I do *a lot* of open source LLM research/dev work on a Mac Studio. While it does...

dkjaudyeqooe · on Feb 27, 2024

I feel like there's going to be a lot of movement towards the CPU with AI compute, and Apple's processors show the possibilities.

GPUs happened to have a lot of throughput lying around so they got put to work, but already the importance of having lots of memory to hold huge models even just for inference is clear. I also think the future AI will have a lot more going in 'conventional' compute rather than just large arrays of simple tensor ops or the like.

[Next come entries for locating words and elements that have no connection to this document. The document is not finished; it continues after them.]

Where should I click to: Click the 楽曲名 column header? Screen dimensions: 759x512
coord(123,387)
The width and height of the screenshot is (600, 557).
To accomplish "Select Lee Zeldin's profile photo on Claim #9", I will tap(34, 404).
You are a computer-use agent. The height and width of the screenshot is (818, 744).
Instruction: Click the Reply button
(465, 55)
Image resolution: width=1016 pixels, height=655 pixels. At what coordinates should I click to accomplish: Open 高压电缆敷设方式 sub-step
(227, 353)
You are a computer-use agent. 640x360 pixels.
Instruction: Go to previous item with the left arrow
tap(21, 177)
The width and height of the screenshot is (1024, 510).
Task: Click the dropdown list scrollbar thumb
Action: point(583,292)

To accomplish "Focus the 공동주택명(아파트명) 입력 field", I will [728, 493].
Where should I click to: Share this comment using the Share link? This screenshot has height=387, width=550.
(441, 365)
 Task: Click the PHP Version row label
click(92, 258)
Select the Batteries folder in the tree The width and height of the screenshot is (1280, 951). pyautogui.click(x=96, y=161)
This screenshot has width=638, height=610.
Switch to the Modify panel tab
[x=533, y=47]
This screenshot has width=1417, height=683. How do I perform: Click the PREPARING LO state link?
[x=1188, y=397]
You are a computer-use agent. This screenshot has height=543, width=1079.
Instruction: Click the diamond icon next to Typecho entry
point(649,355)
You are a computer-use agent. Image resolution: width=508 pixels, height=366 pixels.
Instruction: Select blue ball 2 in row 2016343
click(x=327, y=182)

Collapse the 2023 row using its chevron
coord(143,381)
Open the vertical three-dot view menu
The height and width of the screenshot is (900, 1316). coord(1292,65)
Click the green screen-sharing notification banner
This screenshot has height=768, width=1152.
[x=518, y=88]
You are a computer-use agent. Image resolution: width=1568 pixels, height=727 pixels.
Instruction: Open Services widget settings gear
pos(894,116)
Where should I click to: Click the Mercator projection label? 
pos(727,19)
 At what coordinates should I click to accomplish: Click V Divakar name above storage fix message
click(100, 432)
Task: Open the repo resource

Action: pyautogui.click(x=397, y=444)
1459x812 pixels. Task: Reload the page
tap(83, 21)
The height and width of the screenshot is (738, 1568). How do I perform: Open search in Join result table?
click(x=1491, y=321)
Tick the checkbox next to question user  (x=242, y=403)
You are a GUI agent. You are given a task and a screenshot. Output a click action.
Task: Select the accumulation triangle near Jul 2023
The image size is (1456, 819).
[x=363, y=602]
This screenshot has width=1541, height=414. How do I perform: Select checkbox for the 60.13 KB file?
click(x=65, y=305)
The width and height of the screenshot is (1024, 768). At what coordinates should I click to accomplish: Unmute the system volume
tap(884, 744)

CPUs will increasingly gain specialist hardware to accelerate AI workloads, beyond what we have now and less monolithic too, in that it'll probably have a variety of kinds of accelerators.

That will combine well with big main memory and storage that is ever closer to the CPU to enable very fast virtual memory. I wouldn't be surprised if we soon see CPUs with HBW storage as well as HBW memory.

smoldesu · on Feb 27, 2024

> CPUs will increasingly gain specialist hardware to accelerate AI workloads

Maybe, but then you're describing a coprocessor instead of the CPU. The CPU portion of the M1 SOC should be simpler than Apple's Intel processors, considering they don't support the wide bevvy of AVX/SSE instructions in-hardware anymore. The goal of the ARM transition is to keep the CPU side as simple as possible to optimize for power.

Personally I think we're going to see more GPU-style accelerators in the future. People want high-throughput SIMD units, ideally with a good programming framework a-la CUDA to tie it together. It makes very little sense to design dedicated inferencing hardware when a perfectly usable and powerful GPU exists on most phones. It's practically redundant to try anything else.